Etabliere eine Bücherkultur

Wir sollen unsere Söhne zu echtem Hirnfutter, sprich lebendigen Büchern, hinführen. Dabei bin ich mir bewusst, dass die Konkurrenz zum Bildschirm hoch ist. Ich glaube, dass eine Bücher-Kultur nur über Jahre im Elternhaus etabliert werden kann.

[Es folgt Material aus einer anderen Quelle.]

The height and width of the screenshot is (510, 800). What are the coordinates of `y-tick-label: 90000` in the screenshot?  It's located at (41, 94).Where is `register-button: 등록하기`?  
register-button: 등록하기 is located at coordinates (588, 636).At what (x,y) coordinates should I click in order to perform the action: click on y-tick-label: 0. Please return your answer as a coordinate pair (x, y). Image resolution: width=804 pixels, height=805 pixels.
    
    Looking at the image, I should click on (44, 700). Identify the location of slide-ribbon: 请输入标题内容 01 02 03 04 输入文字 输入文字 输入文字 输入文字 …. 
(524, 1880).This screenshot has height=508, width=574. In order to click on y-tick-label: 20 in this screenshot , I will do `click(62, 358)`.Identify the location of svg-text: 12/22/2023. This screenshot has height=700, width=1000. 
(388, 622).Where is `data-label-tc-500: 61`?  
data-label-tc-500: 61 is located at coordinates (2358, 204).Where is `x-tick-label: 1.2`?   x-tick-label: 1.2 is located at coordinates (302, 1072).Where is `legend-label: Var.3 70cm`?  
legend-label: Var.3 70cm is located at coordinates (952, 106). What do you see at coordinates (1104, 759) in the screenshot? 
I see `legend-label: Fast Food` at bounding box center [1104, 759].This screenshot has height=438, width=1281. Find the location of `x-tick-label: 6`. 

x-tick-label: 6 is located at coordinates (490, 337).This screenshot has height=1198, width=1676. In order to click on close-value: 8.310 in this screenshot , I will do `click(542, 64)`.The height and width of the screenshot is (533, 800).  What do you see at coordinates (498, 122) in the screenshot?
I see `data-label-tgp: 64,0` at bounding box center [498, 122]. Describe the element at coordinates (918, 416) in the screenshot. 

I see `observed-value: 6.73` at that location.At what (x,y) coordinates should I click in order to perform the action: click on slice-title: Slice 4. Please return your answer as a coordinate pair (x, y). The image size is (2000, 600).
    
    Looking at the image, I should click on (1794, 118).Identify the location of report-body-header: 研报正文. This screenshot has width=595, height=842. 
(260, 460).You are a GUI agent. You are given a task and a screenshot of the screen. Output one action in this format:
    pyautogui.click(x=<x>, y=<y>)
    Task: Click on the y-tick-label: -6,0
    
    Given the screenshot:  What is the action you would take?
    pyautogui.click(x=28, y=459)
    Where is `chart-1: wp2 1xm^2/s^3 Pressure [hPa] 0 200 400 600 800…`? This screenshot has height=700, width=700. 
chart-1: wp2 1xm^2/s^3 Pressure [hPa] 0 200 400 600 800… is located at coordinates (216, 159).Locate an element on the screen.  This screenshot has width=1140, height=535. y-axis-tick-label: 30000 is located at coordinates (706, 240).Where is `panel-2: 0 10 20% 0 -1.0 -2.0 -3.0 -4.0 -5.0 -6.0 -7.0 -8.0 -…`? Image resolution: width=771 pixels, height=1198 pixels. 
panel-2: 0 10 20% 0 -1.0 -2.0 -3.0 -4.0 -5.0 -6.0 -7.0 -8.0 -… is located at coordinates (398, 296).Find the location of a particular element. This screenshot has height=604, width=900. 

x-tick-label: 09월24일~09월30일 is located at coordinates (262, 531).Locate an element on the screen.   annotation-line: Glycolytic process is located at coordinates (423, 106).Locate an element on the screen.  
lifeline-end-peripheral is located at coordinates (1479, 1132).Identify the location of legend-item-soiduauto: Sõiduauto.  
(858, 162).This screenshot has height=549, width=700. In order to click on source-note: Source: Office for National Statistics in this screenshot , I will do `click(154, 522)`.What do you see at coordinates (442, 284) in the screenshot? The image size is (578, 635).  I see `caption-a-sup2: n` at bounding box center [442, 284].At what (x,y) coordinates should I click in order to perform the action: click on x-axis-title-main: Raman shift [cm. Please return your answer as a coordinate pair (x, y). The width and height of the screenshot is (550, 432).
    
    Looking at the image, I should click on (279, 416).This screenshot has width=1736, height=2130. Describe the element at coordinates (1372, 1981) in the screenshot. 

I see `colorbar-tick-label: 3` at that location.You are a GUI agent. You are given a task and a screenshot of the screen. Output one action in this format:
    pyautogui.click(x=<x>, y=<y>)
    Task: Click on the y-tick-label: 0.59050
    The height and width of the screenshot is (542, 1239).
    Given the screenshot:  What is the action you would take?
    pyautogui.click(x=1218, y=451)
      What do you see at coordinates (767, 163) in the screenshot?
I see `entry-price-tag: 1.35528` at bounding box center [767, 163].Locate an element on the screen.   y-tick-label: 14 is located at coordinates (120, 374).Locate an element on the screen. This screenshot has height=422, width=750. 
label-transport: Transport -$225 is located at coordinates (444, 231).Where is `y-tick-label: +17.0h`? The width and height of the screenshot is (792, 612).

  1. Ich bin selbst von Büchern begeistert und ziehe sie den bewegten Bildern vor. Unlimitierter Online-Konsum erstickt die Freude am Lesen!
  2. Bücher sind überall in der Wohnung verfügbar. Darunter sind solche, die sich die Kinder immer wieder fischen, selber angucken und sich erzählen lassen wollen.
  3. Jeder Junge baut sich selbst eine Bibliothek auf. Ich sammle in Bibliotheken, Antiquariaten und über Online-Suchaufträge passende Bücher für jeden Jungen.
  4. Buch und Wort haben einen hohen Stellenwert im ganzen Tagesablauf: Während den Mahlzeiten lese ich kurze Stücke (aus der Bibel) vor. Meine Frau beginnt den Tag oft im Stuhlkreis – mit Büchern.
  5. Wenn Gäste zu Besuch sind, fragen wir sie nach wichtigen Büchern; nach Lesestoff, die sie geprägt haben. Dadurch haben wir schon manchen Hinweis erhalten.
  6. Ich frage regelmässig (fast täglich) nach, was sie gelesen haben. Mittlerweile kommen die Jungs von sich aus zu mir, um mir davon zu erzählen.
  7. Was gibt es Schöneres, als wenn Ältere ihre neu erworbenen Fähigkeiten zum Nutzen der Geschwister einsetzen? Zum Teil geschieht es angeleitet, andere Male freiwillig: Ältere nehmen ein Buch hervor und beginnen vorzulesen. Die jüngeren stehen vom Spiel auf und versammeln sich um den Bruder. Es wird still.
  8. Eine gute Alternative zum Lesen sind Hörbücher. Meine Jungs sitzen stundenlang davor und hören gebannt zu. Besonders in den Urlauben sorge ich dafür, dass sie genügend Optionen für packende Hörspiele haben. So gehört es zur Gewohnheit, sich aufs Bett zu legen und gemeinsam zuzuhören. Einzelne Sprecher sind bei meinen Jungs beliebt.

Es geht also um langfristige Gewohnheiten. Es geht um die eigene Begeisterung. Und dann geht es auch um männliche Lesevorbilder. Frage_ Hast du dein Kind schon im Kampf durch ein Buch angeleitet? Es kostet Zeit und Nerven. Zwischendurch legt es das Buch zur Seite. Will nicht mehr weiterfahren. Wer durch diese Hindernisse hindurch dranbleibt, wird mit Befriedigung belohnt, wenn er dran geblieben ist.